Face à un emploi du temps aussi minuté, celui qui fut quelques heures l’avocat de Jérôme Kerviel (l’ex-trader en a changé plusieurs fois depuis qu’il fait la une des médias) éprouve parfois le besoin de se retrouver à l’écart du monde et de son tumulte. Entre un déplacement au Niger et un séjour à New York, il se réfugie alors dans la maison de famille, à Deneuille-lès-Chantelle. De son propre aveu, l’endroit même où il fut conçu. Là, sur le promontoire qui fait face à l’ancien château du connétable de Bourbon, alors que la Bouble paresse en contrebas, il jouit d’un panorama et d’une quiétude extraordinaires. Seule la clochette qui rythme la vie régulière des bénédictines voisines rappelle qu’on est encore sur terre et non en paradis…

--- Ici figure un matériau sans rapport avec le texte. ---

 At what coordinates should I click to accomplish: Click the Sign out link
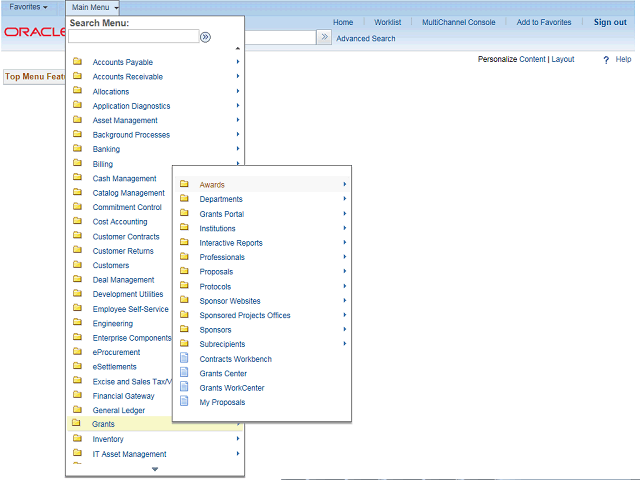(x=609, y=22)
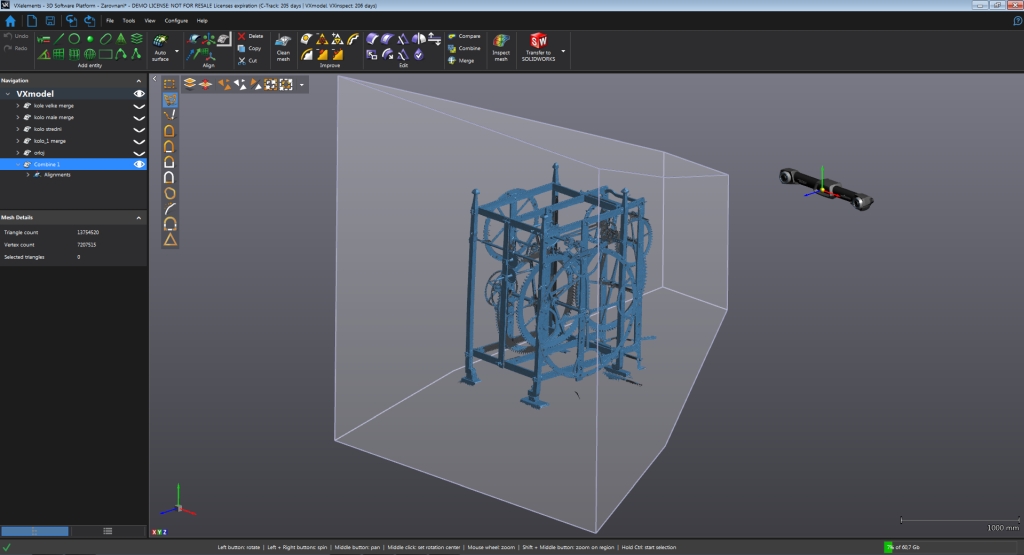
Task: Toggle visibility of VXmodel root node
Action: point(139,93)
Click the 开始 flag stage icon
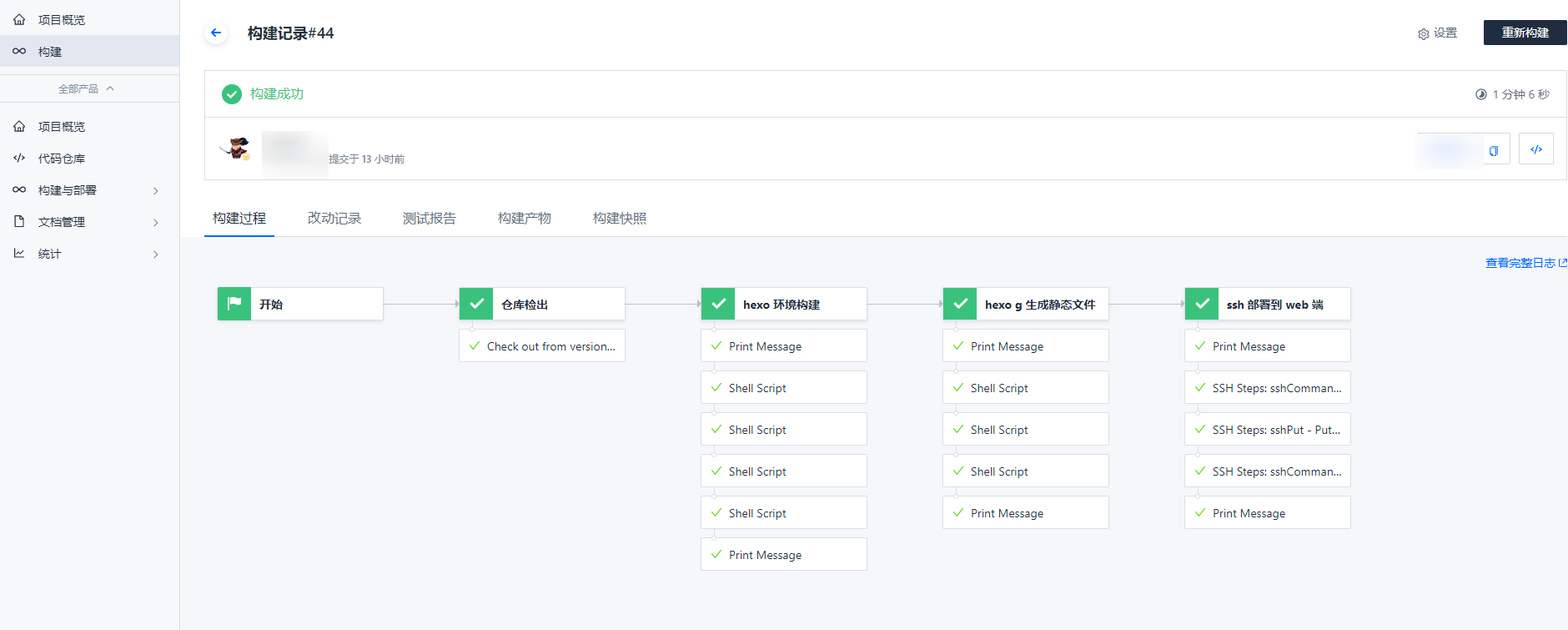 (234, 304)
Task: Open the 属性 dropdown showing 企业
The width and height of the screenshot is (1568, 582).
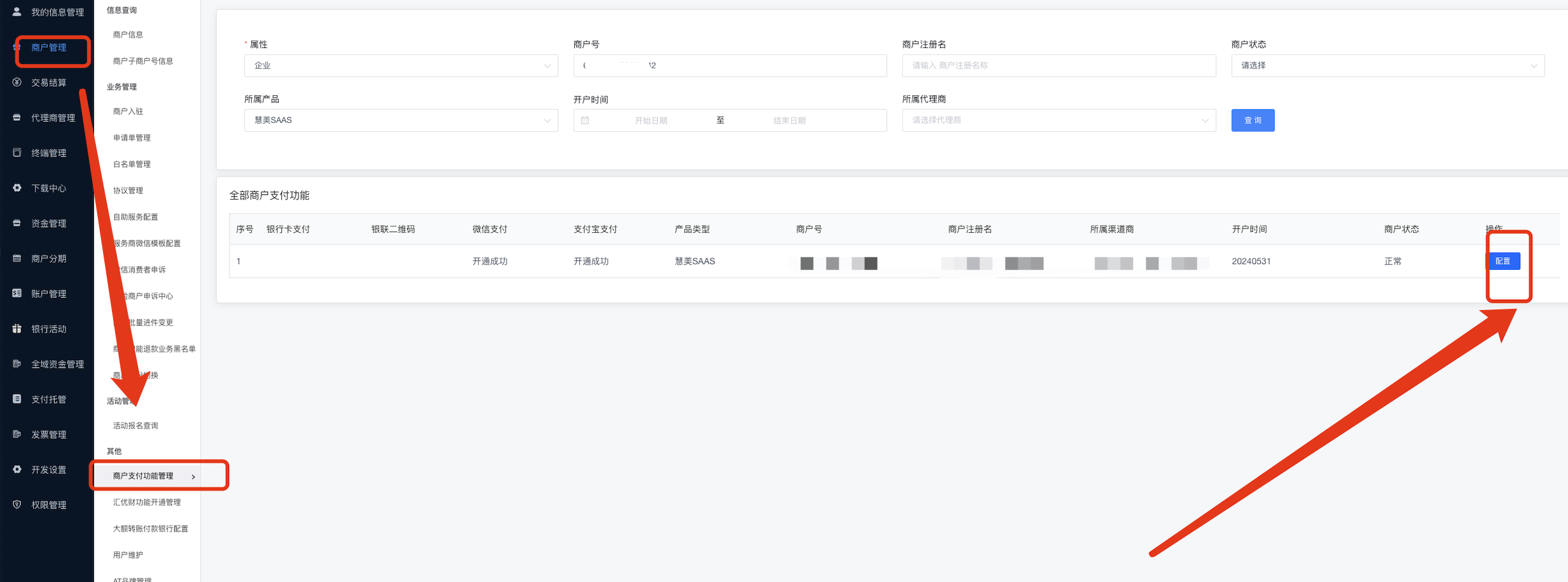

Dans l’Allier, plus d’effet de manche et plus de chicane : « en Bourbonnais, je me repose ! Cette maison et le terrain attenant sont à ma famille maternelle, les Guillaumet, depuis deux cent cinquante ans… ». Le canton de Chantelle, c’est un peu la madeleine de Christian Charrière-Bournazel : « j’y ai passé toutes mes vacances ; nous pêchions dans la rivière et nous suivions la messe des bénédictines. On surveillait aussi la moisson. Aujourd’hui, mes enfants sont heureux d’y venir. » Et puis, Paris n’est pas si loin : l’intéressé est formel, avec sa « bât’mobile » ainsi que monsieur le Bâtonnier nomme désormais son véhicule, il ne faut guère plus de trois heures !

David Gaillardon

7 dates :

2 juin 1946 : naissance à Limoges d’un père limousin et d’une mère parisienne

26 septembre 1973 : prestation de serment

1975 : 1er secrétaire de la Conférence

    1. : collaborateur de Roland Dumas

1986 – 1988 : membre du Conseil de l’Ordre

2002 : élu président de la Fédération de Paris de la LICRA

Janvier 2008 : élu bâtonnier de l’ordre des avocats de Paris.